Gabber: la ricerca e la luna, il pop e la personalità

Che in fondo di pop c’è davvero poco se non quel certo modo di vestire i cliché, il rap, le aspettative di molte soluzioni. Ma sappiate che questo è un disco d’esordio nato dalle sole mani (o quasi) di un giovanissimo Filippo Gabbi, in arte Gabber. Si intitola “Luna”, lavoro intenso e lungo anche destinato a raccogliere tante sperimentazioni e ricerche di suono e di forma. Anche se molti fermano l’attenzione sui brani più “abitudinari” per i nostri ascolti, noi vi invitiamo all’immersione, pur perdonandone le ingenuità… raccoglierete spunti interessanti di critica e inattese direzioni prese senza un preavviso. Sotto questo punto di vista “Luna” sembra davvero giocarsi carte interessanti.

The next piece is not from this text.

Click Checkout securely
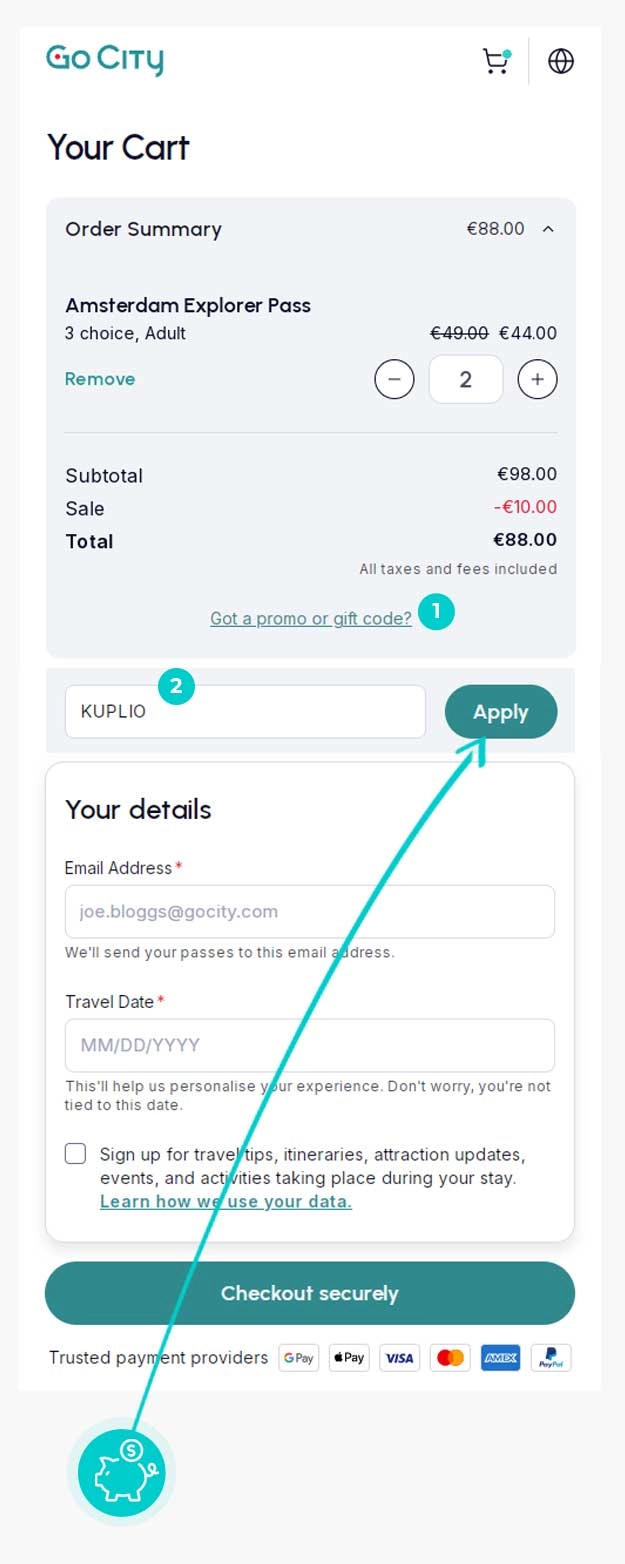The width and height of the screenshot is (625, 1564). click(309, 1293)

Ormai è passato dal tempo dall’uscita di questo disco. Possiamo chiederti un primo resoconto? Secondo te com’è stato accolto questo lavoro?

Sono soddisfatto di ciò che ha ottenuto l’album a livello di numeri, verosimilmente ha raggiunto un audience piuttosto grande per il mio bacino di utenti medio, oltre 50mila riproduzioni su Spotify sono un ottimo numero e soprattutto sono felice delle persone che mi hanno scritto, è stato accolto molto positivamente. Qualche critica è arrivata dalla stampa che tuttavia non ho praticamente mai condiviso. 

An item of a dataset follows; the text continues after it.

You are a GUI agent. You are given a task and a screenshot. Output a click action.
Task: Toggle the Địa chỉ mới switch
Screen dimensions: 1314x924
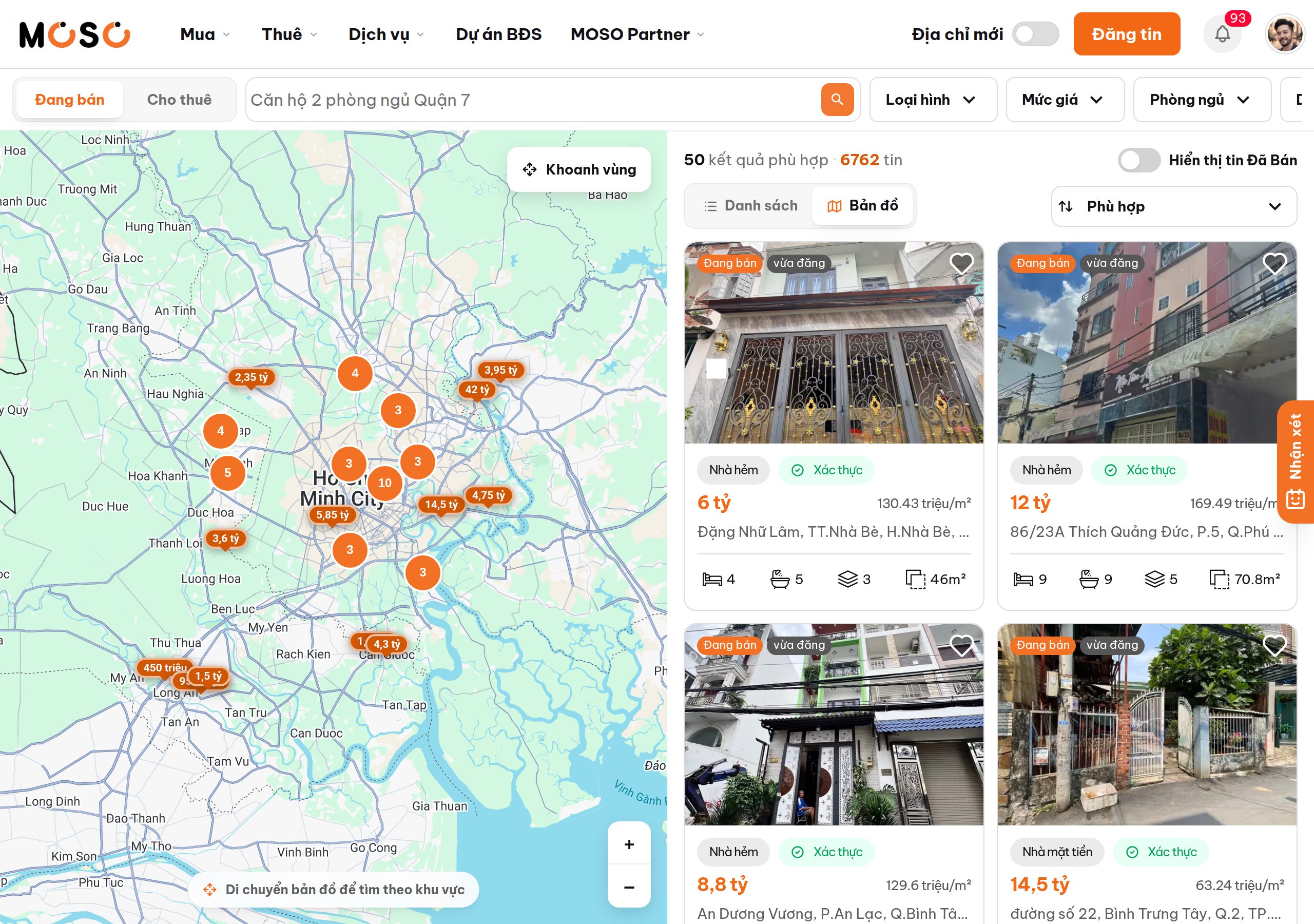(1035, 34)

La società musicale di oggi, quella che hai scoperto vivendola in prima persona, ti ha soddisfatto o deluso? Hai trovato quel che ti aspettavi?

La vivo da tanti anni la “società musicale” e penso che sia come qualsiasi altro ambiente. Tosto e che non regala nulla. Ma dire che mi ha deluso no, non direi proprio, anche perché non avevo nessuna reazione particolare in mente. Ho fatto il disco perché volevo fare musica.

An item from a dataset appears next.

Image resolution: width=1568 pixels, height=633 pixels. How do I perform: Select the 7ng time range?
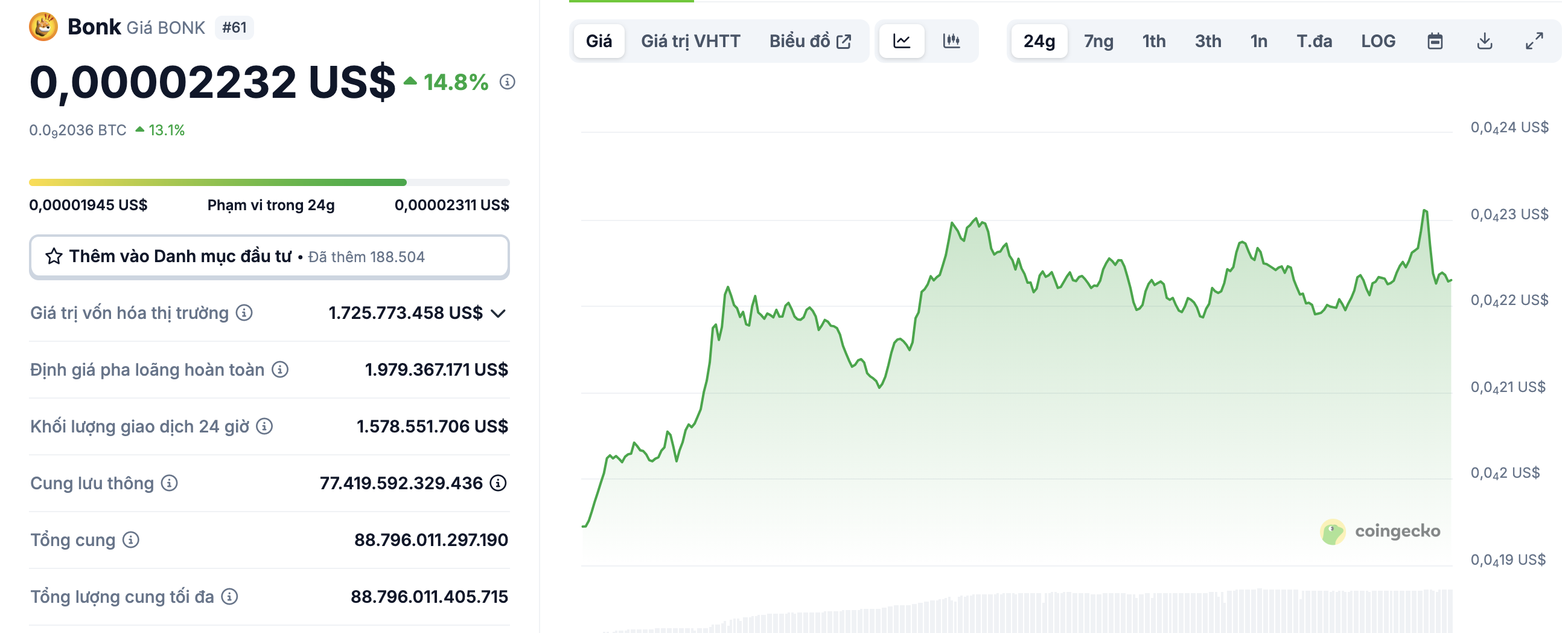(1098, 42)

Da più parti si dice che forse il singolo manifesto del disco in realtà non porta in scena caratteristiche ben più interessanti… cosa ne pensi?

Qua ci ricolleghiamo alla prima domanda e alle critiche della stampa non condivise. Penso che ad un ascolto attento (ma neanche particolarmente attento) questo disco faccia capire che ha tante cose diverse da dire e lo fa in maniera personale, singolo compreso.  Il singolo di lancio per definizione penso debba essere il pezzo più appetibile semplicemente, ma non tradisce né suoni né i concetti del lavoro totale.

Parliamo di produzione perché come esordio è un vero “one man band” questo… o quasi… possiamo dirlo?

Sì tutte le idee, tutti i testi e molte strumentali sono partite da me e disegnate dal sottoscritto.
Ma senza l’aiuto del già citato Rob the Child (Robin Marchetti) e gh05t (Alessio Buso) non sarei riuscito a far uscire l’ottimo risultato finale.

Un prossimo passo in cantiere? Un nuovo singolo?

Per il momento voglio sottolineare il disco, voglio presentarlo nella maniera corretta in live, quando sarà possibile.  Non voglio che sia una cosa da niente, è un pezzo importante per la mia vita artistica, non ha neanche un anno di vita e voglio che le persone continuino a concentrarsi su quello anche per i prossimi 3-4 mesi almeno.